Incorporação das diretrizes do Banco Mundial para a Atenção Primária à Saúde/Incorporation of the World Bank guidelines for primary health care.

AutorAlves, Pâmela Karoline Lins
CargoARTIGO

Introdução

A conjuntura posta, a partir dos anos 1970, com a implementação do neoliberalismo e do processo de reestruturação produtiva mundial, dentro do conjunto de respostas à crise estrutural do capital, de acordo com Lima (2011), fez com que os organismos financeiros internacionais passassem a desempenhar novas funções no que se refere ao processo de produção e reprodução do capital. Isso aconteceu sobretudo através da defesa intransigente da necessidade dos ajustes estruturais, com ênfase especial na contrar-reforma (1) do Estado e no estabelecimento de parcerias público-privadas e do gerencialismo na políticas sociais, o que vem ocorrendo, não sem resistência, em nome da ideologia neoliberal (BARBOSA FILHO; ROCHA, 2018; LIMA, 2011).
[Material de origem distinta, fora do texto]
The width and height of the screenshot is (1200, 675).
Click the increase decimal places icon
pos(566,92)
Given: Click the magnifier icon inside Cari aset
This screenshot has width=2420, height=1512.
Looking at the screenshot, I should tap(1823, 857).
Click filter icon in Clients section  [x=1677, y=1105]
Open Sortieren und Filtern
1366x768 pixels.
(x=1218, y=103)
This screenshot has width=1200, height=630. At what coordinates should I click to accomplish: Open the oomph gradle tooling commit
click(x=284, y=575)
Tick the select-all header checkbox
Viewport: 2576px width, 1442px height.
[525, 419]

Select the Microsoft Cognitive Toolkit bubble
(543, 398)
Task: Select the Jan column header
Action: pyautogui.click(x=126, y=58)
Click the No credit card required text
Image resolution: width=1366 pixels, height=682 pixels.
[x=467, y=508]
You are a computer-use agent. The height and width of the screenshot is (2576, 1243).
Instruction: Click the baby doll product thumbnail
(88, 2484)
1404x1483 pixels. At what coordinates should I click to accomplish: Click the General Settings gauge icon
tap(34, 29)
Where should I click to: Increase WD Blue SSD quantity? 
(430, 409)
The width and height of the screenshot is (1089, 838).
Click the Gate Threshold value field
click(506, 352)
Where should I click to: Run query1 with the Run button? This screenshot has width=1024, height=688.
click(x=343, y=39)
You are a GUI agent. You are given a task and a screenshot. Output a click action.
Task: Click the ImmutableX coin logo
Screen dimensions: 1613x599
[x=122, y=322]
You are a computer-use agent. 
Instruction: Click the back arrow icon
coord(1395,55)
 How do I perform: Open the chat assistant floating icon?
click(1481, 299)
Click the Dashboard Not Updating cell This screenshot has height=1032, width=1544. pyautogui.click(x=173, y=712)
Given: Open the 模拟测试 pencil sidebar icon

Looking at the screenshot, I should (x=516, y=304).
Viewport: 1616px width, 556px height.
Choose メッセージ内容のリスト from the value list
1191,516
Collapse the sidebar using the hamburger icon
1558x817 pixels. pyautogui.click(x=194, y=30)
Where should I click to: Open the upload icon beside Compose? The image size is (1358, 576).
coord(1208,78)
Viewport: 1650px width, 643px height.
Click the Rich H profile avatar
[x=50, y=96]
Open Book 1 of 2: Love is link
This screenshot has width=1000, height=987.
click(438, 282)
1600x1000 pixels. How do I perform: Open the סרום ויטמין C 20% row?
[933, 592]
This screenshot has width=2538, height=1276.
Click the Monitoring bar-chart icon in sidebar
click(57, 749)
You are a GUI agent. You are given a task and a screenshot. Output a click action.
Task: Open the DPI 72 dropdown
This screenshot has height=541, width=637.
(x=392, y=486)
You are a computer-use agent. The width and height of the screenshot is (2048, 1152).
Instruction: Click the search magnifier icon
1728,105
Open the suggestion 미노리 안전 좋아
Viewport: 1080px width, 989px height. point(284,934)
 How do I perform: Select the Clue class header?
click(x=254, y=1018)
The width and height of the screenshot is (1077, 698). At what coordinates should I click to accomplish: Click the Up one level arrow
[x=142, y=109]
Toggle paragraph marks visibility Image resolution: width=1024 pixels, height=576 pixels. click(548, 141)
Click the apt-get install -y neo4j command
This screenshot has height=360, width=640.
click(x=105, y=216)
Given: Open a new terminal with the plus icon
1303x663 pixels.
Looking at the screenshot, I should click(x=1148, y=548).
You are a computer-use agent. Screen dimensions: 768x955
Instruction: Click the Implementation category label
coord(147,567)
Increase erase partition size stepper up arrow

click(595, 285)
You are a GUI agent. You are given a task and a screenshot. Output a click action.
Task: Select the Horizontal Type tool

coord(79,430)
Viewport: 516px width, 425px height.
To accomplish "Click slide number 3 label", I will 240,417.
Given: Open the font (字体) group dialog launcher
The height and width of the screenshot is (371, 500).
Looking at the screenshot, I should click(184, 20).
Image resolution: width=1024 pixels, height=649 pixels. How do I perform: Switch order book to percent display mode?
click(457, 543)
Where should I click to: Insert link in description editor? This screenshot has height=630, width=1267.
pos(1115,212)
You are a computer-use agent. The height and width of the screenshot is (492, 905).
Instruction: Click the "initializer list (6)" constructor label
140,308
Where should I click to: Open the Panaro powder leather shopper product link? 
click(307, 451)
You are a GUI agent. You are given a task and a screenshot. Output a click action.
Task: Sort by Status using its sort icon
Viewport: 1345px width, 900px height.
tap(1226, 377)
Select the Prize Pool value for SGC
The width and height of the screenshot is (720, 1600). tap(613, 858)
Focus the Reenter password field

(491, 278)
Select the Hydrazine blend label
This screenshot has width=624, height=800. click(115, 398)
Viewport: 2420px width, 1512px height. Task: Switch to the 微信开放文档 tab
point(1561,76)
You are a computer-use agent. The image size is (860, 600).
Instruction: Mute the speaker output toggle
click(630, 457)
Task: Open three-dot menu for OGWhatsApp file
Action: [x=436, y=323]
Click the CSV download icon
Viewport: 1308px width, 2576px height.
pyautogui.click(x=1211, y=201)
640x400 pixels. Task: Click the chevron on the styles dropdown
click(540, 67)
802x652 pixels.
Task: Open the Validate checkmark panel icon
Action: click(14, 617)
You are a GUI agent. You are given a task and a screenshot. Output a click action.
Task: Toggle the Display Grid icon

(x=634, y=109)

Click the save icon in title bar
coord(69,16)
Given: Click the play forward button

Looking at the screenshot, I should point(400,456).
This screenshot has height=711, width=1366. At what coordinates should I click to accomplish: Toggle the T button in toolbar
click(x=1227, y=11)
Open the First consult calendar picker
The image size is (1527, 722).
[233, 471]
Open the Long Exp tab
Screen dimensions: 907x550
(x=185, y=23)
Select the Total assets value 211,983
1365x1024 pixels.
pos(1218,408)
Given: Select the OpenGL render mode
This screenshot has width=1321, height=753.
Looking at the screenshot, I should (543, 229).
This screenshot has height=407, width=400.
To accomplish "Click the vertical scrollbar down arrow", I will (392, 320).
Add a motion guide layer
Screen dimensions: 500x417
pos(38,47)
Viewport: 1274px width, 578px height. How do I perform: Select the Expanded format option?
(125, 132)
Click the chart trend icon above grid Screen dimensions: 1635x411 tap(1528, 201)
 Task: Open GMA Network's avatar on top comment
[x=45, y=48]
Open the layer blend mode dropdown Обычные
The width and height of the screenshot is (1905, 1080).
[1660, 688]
A ação que o Banco Mundial passa a executar diante da conjuntura de hegemonia neoliberal é a de intervenções em parceria com o Fundo Monetário Internacional, impondo políticas de ajustes estruturais que visam ao equilíbrio da balança de pagamentos dos países classificados como endividados. Ou seja, para que um país possa obter um empréstimo via Banco Mundial, ele é pressionado a aceitar algumas orientações advindas do próprio banco como garantia de pagamento, mesmo que essas orientações e condicionalidades signifiquem a extinção de direitos sociais ou a mercantilização das políticas e serviços sociais (BARBOSA FILHO; ROCHA, 2018).

Dessa forma, o presente artigo busca realizar uma análise do papel do Banco Mundial no capitalismo tardio, conceito formulado por Ernest Mandel e utilizado por pensadores marxistas. Buscou-se compreender como o Banco Mundial (2) vem orientando a política de saúde brasileira, além de como o país vem atendendo a essas orientações no que tange à Atenção Primária à Saúde (3).

Para a formulação deste artigo, partiu-se do materialismo histórico e dialético. Para a sua operacionalização, foi realizada uma revisão bibliográfica através do acesso ao trabalho de autores críticos que debatem o tema, tais como Mandel (1982), Behring (2002), Correia (2005), Barbosa Filho e Rocha (2018), Rizzotto e Campos (2016), Deacon (2007) e Pereira (2018). A revisão bibliográfica também foi utilizada para caracterizar as atuais tendências de privatização na Atenção Primária à Saúde, por meio de autores como Massuda (2020), Giovanella, Franco e Almeida (2020) e Bravo e Pelaez (2020). Nas aproximações sucessivas ao fenômeno, também foi realizada a pesquisa documental de leis, decretos e portarias nacionais dos governos de Temer e de Bolsonaro, dentre eles, Portaria no. 2.979/2019 (BRASIL, 2019a), Decreto no. 9.759/2019 (BRASIL, 2019b) e Decreto no. 10.530/2020 (BRASIL, 2020); bem como de publicações do Banco Mundial, entre os quais se destaca o documento Proposta de Reforma do Sistema Único de Saúde brasileiro, publicado em 2019. A análise documental serviu para identificar como as recomendações do Banco Mundial se materializaram nas ações desses governos no tocante à Atenção Primária à Saúde.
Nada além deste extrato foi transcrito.